Sophia Whist (Robin Laurie) opens the pages of her evidence book and imparts the story of women’s historical exclusion from medical practice. Marjory Thomas talks about the difficulties faced by Jessie Freeman, one of the first women to study medicine at Sydney University.

Curator’s notes

Robin Laurie, now a well-known theatre director, had been an original member of Soapbox Circus and Circus Oz. Sophia uncovers pages in the book of evidence (designed by Julie Cunningham who also did all the film’s animation sequences) and performs the role of a 16th century English bishop.

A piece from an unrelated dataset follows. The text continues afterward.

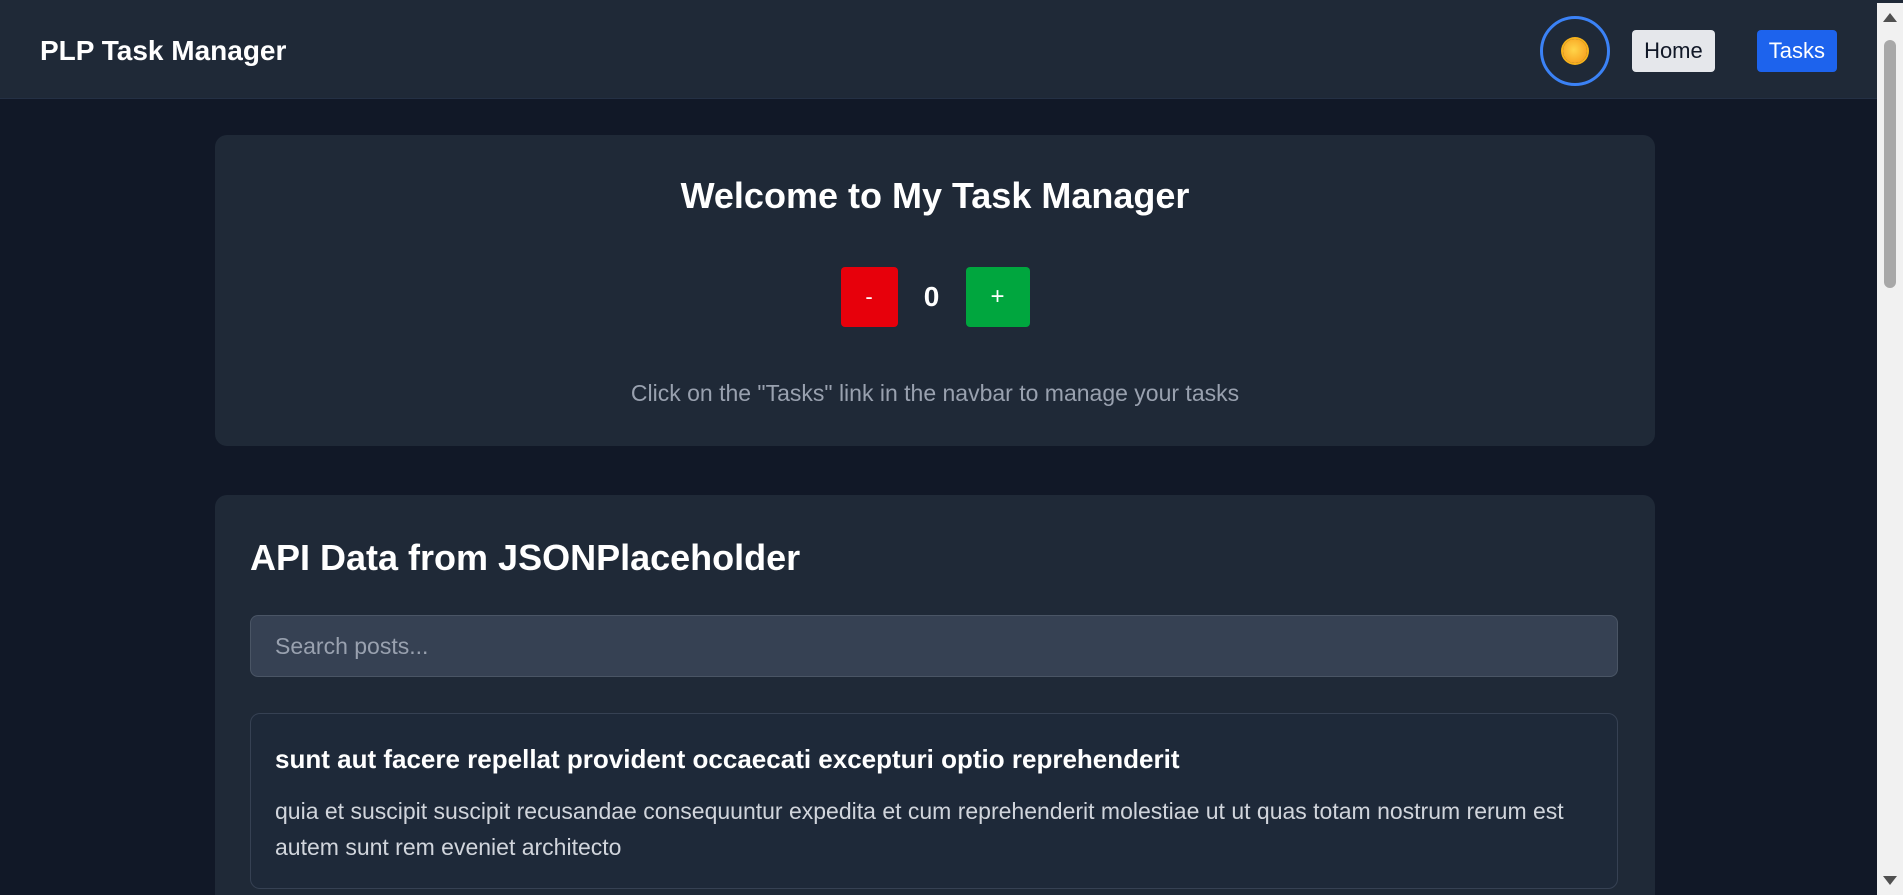 Image resolution: width=1903 pixels, height=895 pixels. I want to click on decrement-button: -, so click(869, 297).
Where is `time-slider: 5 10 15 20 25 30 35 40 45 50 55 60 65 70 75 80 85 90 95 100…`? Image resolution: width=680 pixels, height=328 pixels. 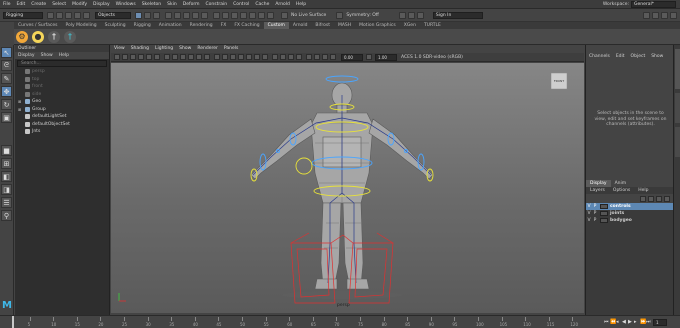 time-slider: 5 10 15 20 25 30 35 40 45 50 55 60 65 70 75 80 85 90 95 100… is located at coordinates (340, 322).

She reveals how women, who commonly practised healing throughout the Middle Ages, were systematically excluded from medicine in the centuries that followed.

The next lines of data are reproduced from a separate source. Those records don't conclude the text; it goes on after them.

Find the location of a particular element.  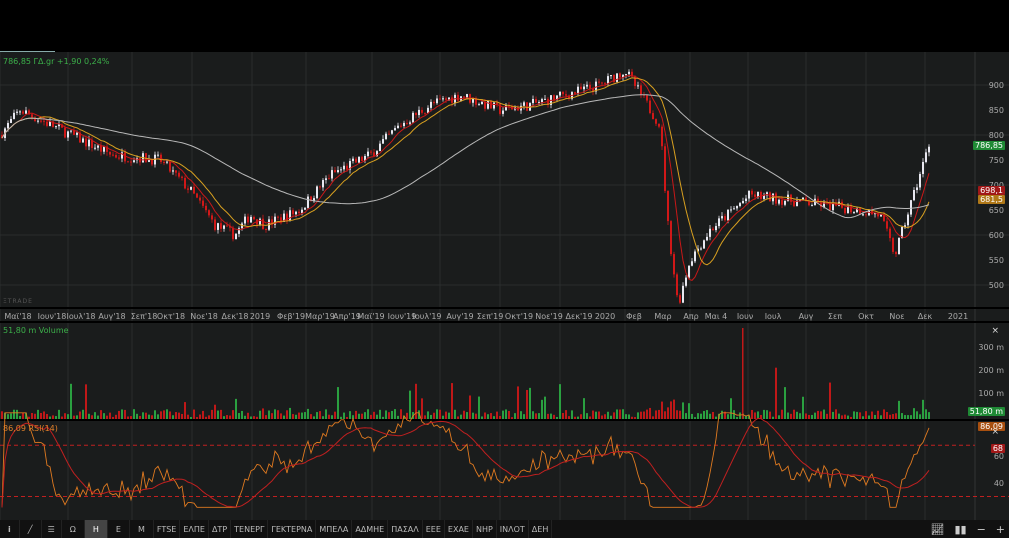

symbol-button: Η is located at coordinates (96, 529).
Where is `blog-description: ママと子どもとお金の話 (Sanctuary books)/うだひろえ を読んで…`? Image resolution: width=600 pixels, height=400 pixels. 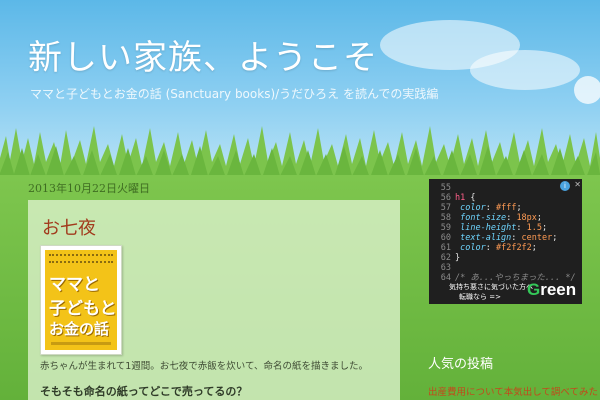 blog-description: ママと子どもとお金の話 (Sanctuary books)/うだひろえ を読んで… is located at coordinates (234, 94).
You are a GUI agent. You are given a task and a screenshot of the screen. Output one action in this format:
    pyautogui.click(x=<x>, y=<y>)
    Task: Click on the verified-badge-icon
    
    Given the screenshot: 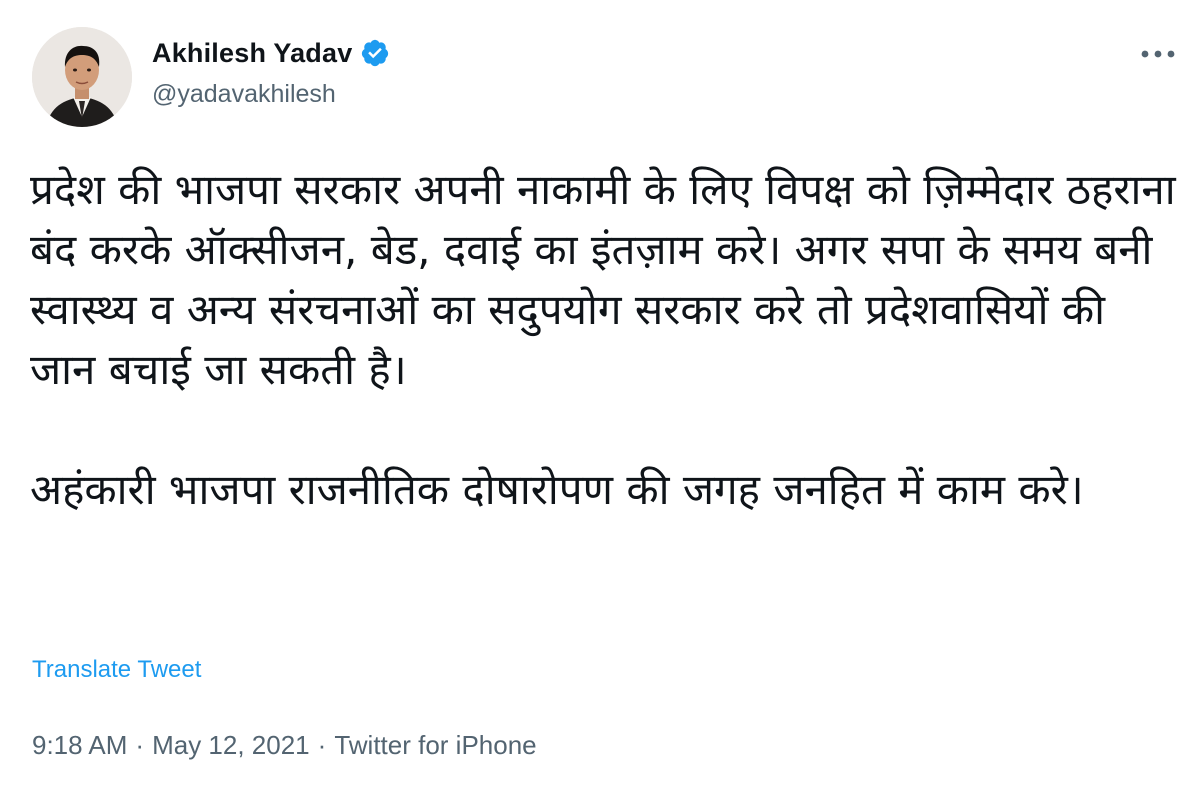 What is the action you would take?
    pyautogui.click(x=376, y=53)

In Australia, it wasn’t until the early 1900s that universities admitted any women to their medical faculties. The 94-year-old Dr Marjory Thomas graduated from medicine at Sydney University during the First World War and, fortunately for her, women doctors were welcomed into the fraternity out of need. Marjory tells the story of Jessie Freeman (more commonly known as Jessie Aspinall). Jessie graduated from medicine at Sydney University in 1906 and was appointed as the first female medical resident at RPAH. However the hospital’s board immediately refused to confirm her appointment. Marjory talks about the media and public outrage the action provoked. This was largely sparked after Jessie’s father wrote a long letter to the Sydney Morning Herald on 9 February 1906. Eventually the board capitulated, but determined that her appointment was ‘not to be taken as a precedent’.